The world of oncology has dramatically evolved in the past 25 years from reliance solely on cytotoxic chemotherapy, to the introduction of molecularly targeted agents, to the current immuno-oncology wave. Along the way, many cancer types have seen the introduction of agents whose activity is highly dependent upon some predictive biomarker. However, for lymphoma, the progress has lagged. There are examples of prognostic biomarkers (activated B-cell vs. germinal center B-cell in diffuse large B-cell lymphoma [DLBCL], double-hit status in DLBCL, p53 in mantle cell lymphoma), but nothing to tell us that patient X should get drug Y. Well, that appears to be changing, at least in follicular lymphoma (FL), with the U.S. Food and Drug Administration (FDA) approval of tazemetostat, an oral small molecule inhibitor of EZH2. The role of EZH2 in normal B-cell biology is depicted in Figure 1.
A phase II study testing tazemetostat in relapsed and refractory FL was recently published. Tazemetostat, administered at a dose of 800 mg orally twice daily, was tested in 99 patients, 45 of whom had a mutated EZH2 gene and 44 with wild-type EZH2. Treatment was administered continuously in 28-day cycles until disease progression. The adverse effect profile seemed remarkably mild. There was a low incidence of cytopenias, and gastrointestinal toxicity was distinctly uncommon. Treatment discontinuations owing to adverse events occurred in 5 percent of patients. The overall response rate was 69 percent in EZH2-mutated patients and 35 percent in EZH2 wild-type patients.
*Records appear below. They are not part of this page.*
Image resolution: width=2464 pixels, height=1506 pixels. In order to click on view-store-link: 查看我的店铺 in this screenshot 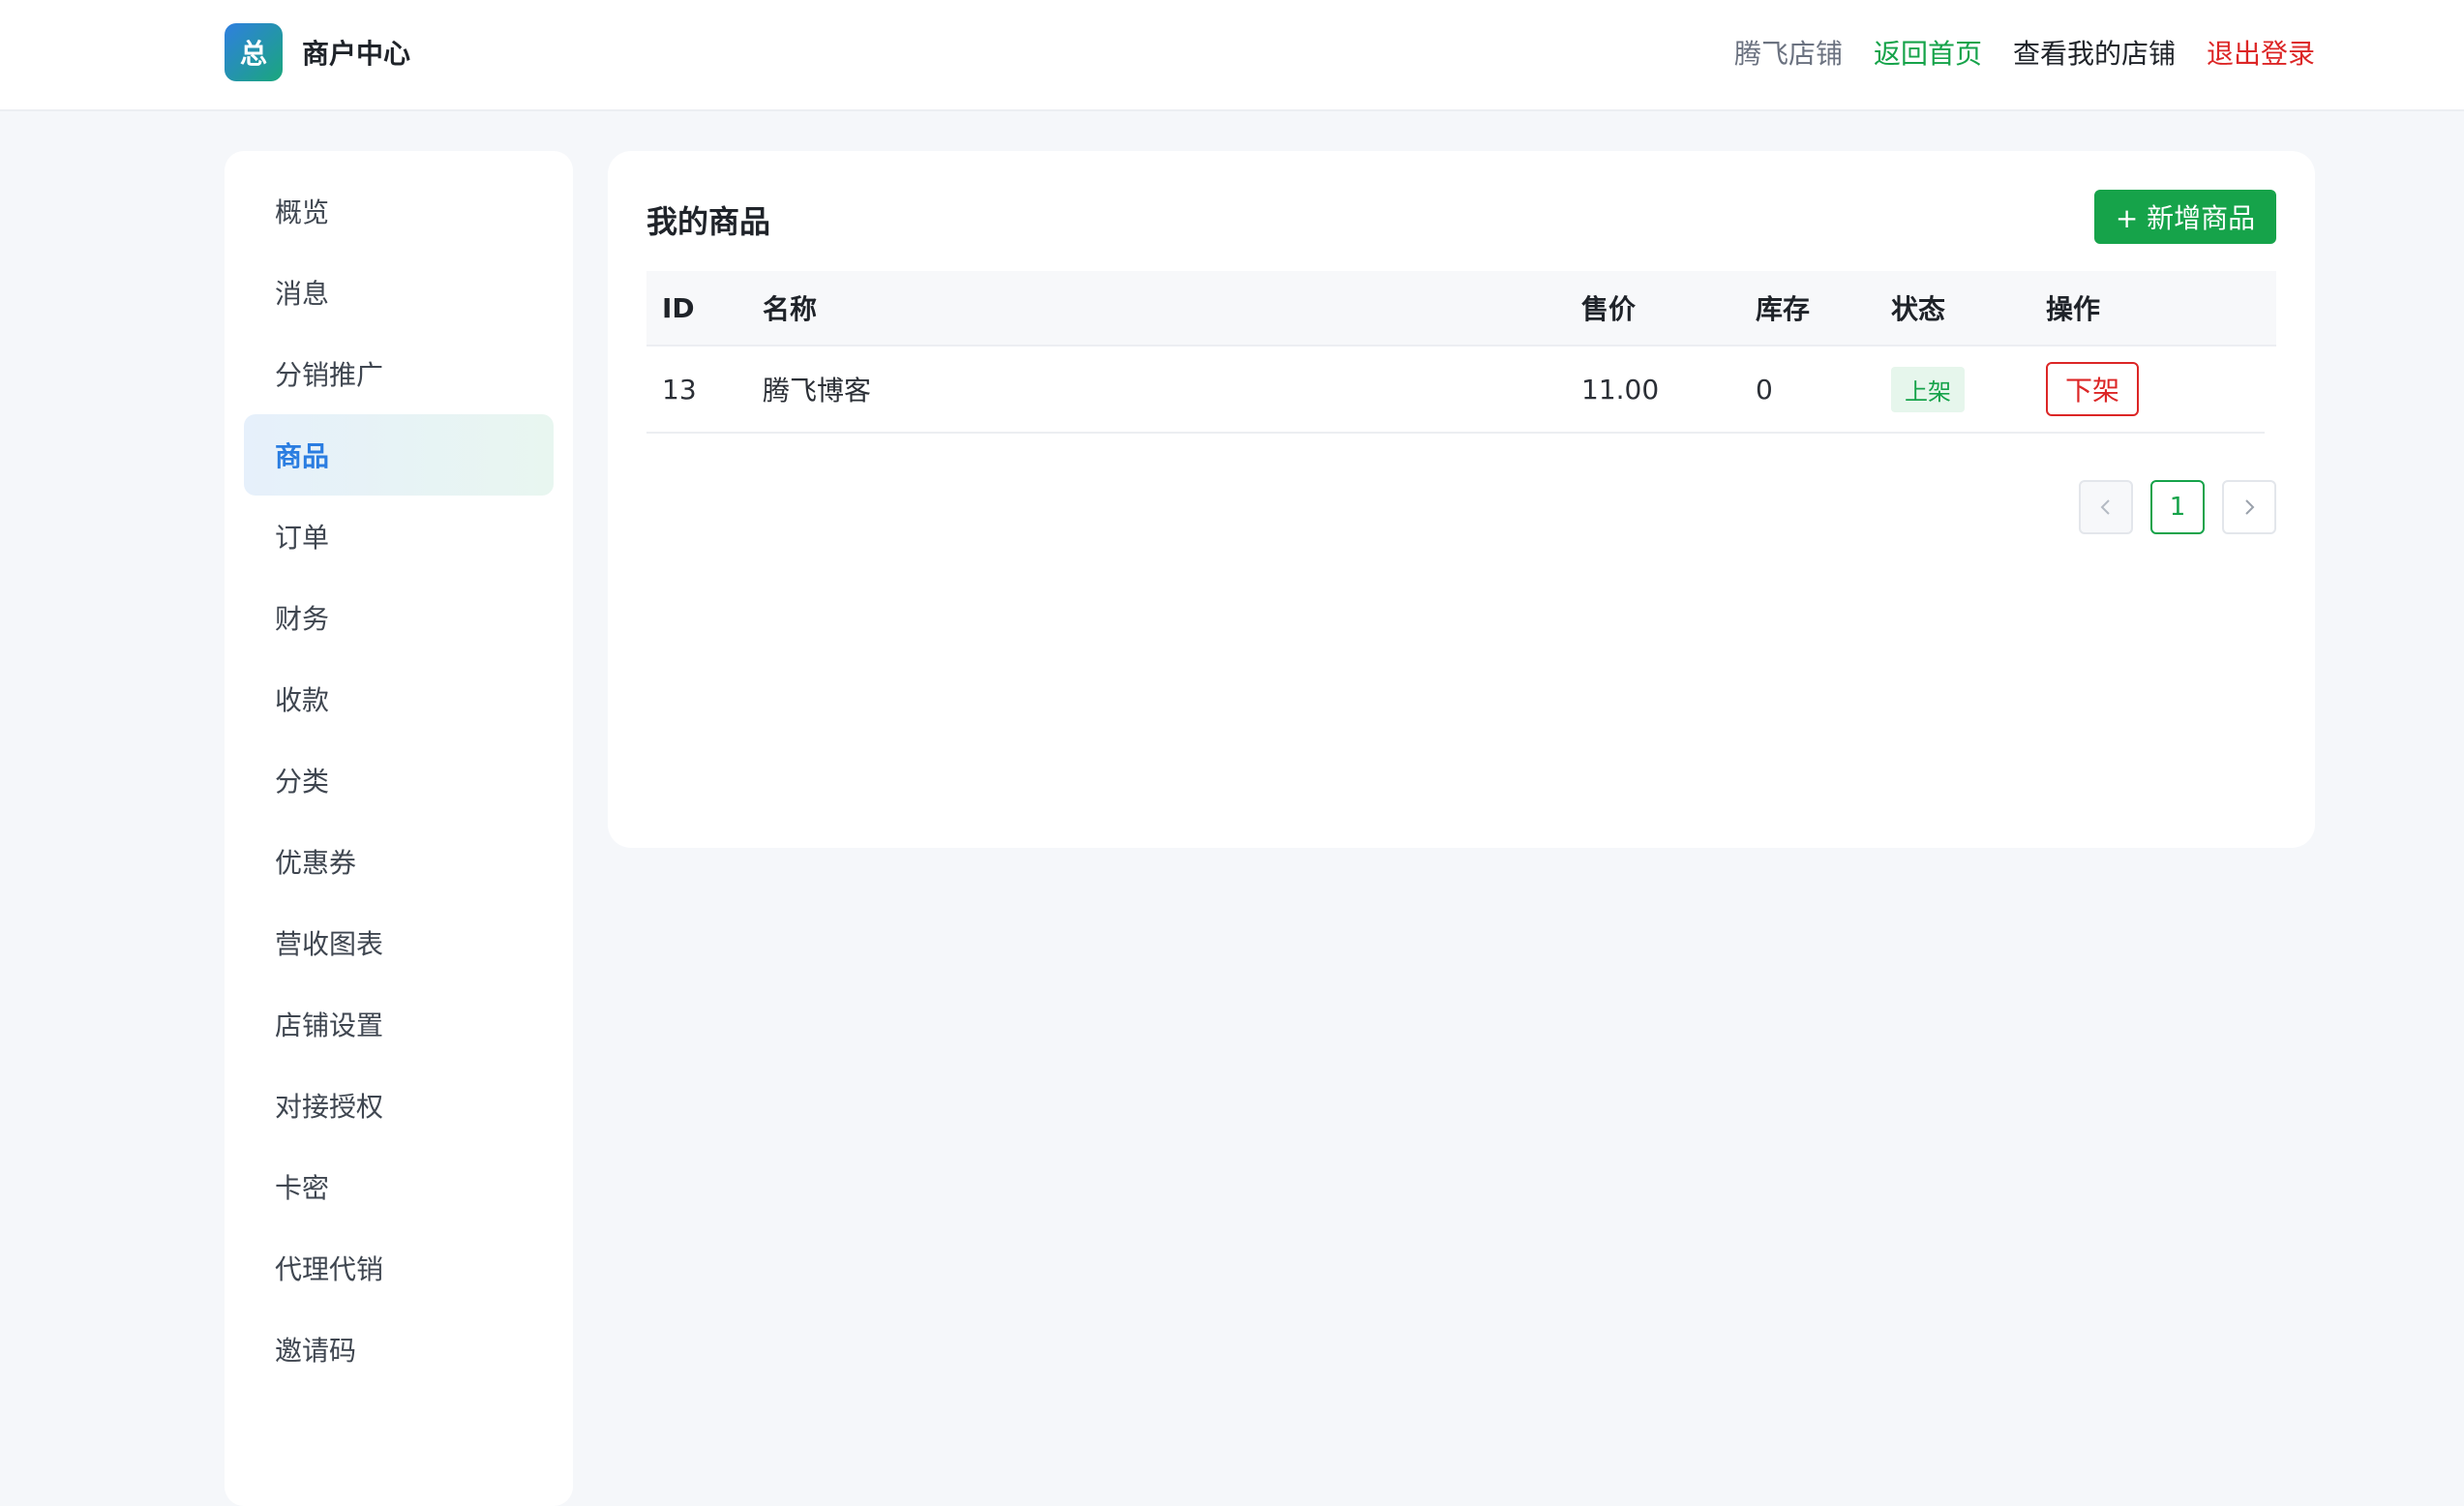, I will do `click(2094, 52)`.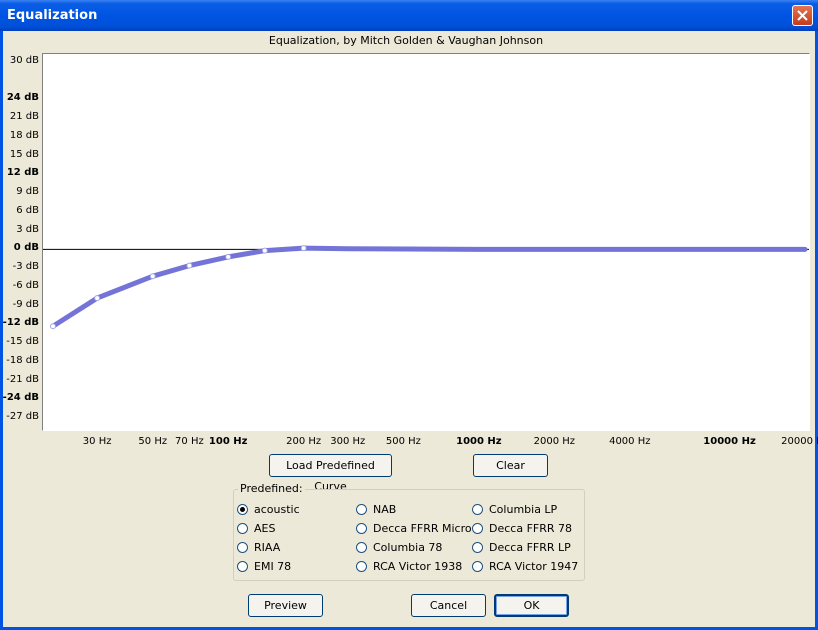 The image size is (818, 630). I want to click on y-tick-label: 12 dB, so click(22, 173).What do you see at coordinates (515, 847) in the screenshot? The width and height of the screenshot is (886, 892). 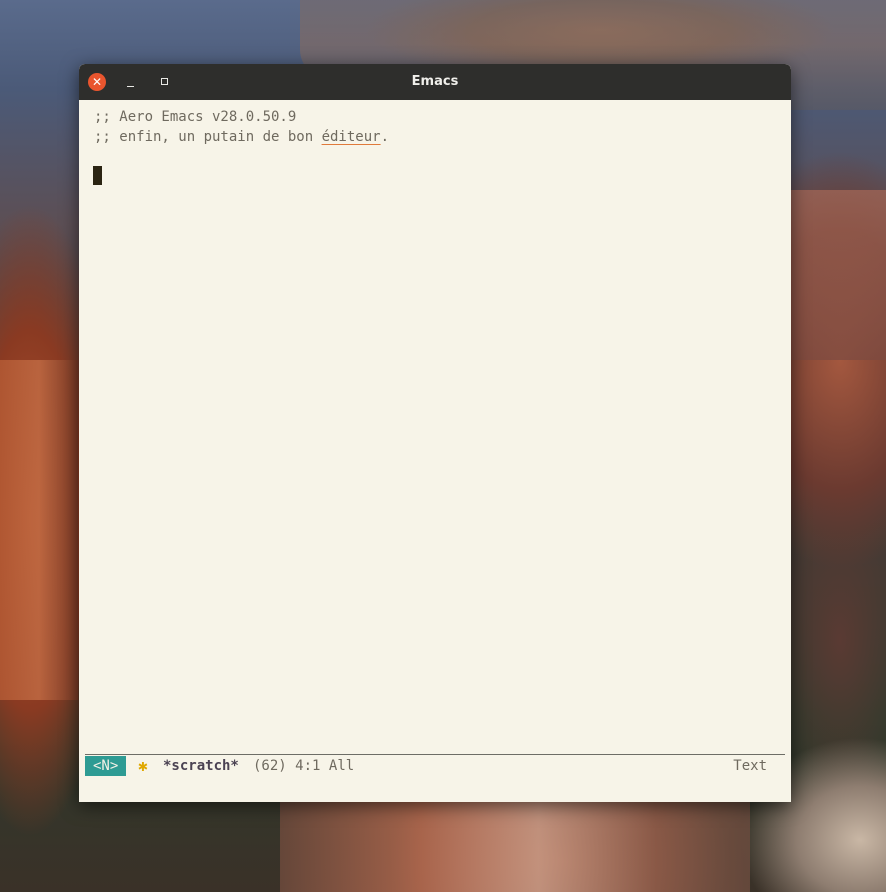 I see `wallpaper-rocks` at bounding box center [515, 847].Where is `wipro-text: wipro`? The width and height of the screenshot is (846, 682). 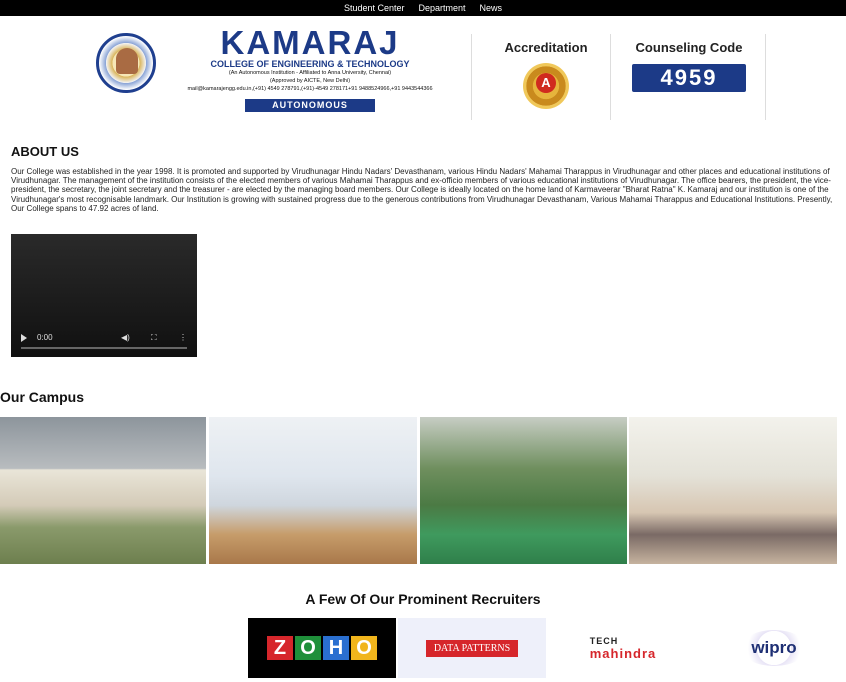 wipro-text: wipro is located at coordinates (774, 648).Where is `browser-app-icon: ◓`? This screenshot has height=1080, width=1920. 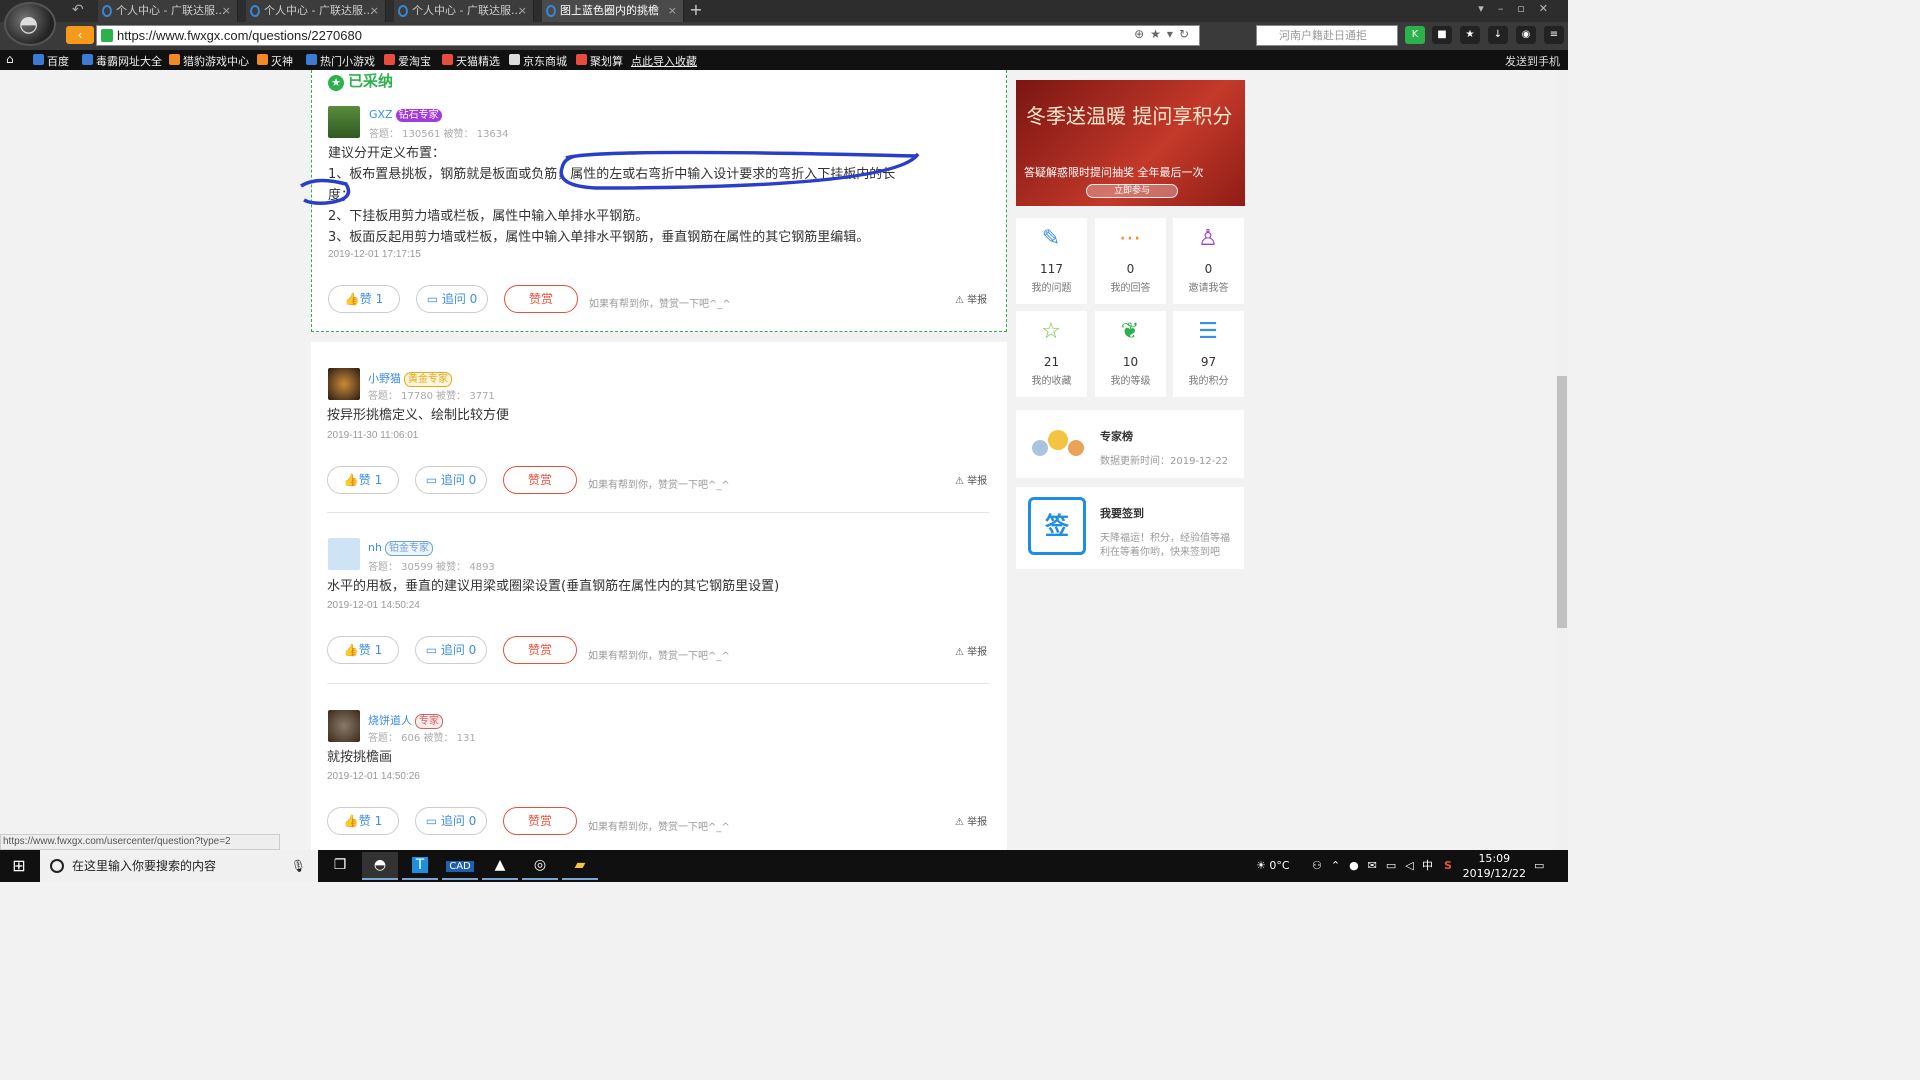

The waterfall plots are depicted in Figure 2. The median response duration was 11 months in EZH2-mutated patients and 13 months in EZH2 wild-type patients.
In Brief
So, what are the implications of these data and this new agent? In 2021, most patients with FL needing frontline treatment will receive some form of immunochemotherapy (bendamustine-rituximab; rituximab plus cyclophosphamide, doxorubicin, vincristine, and prednisone [CHOP]; obinutuzumab-CHOP). For patients relapsing after first-line immunochemotherapy, the best data belong to the lenalidomide-rituximab regimen, which is probably the second-line therapy of choice, although the data only apply to patients who are rituximab sensitive. For patients who are rituximab refractory, the PI3 kinase inhibitors have been an option but the safety profile for this class of agents has limited their usefulness. Tazemetostat seems to be an option preferable to PI3 kinase inhibitors, given the safety profile, and particularly if the patient has a mutated EZH2 gene. This test is available on several commercially available mutation panels and can be performed on archived formalin-fixed paraffin embedded tissue. However, establishing the mutational status is not mandatory. The FDA approval is broad – there is no requirement for the mutation and the waterfall plot (Figure 2) shows many unmutated patients can still derive benefit. Why this agent should work at all in the EZH2 wild-type patient is unclear, and more work should be done to clarify which wild-type patients are most likely to benefit. What I am saying here is we need another biomarker!
Competing Interests
Dr. Kahl indicated no relevant conflicts of interest.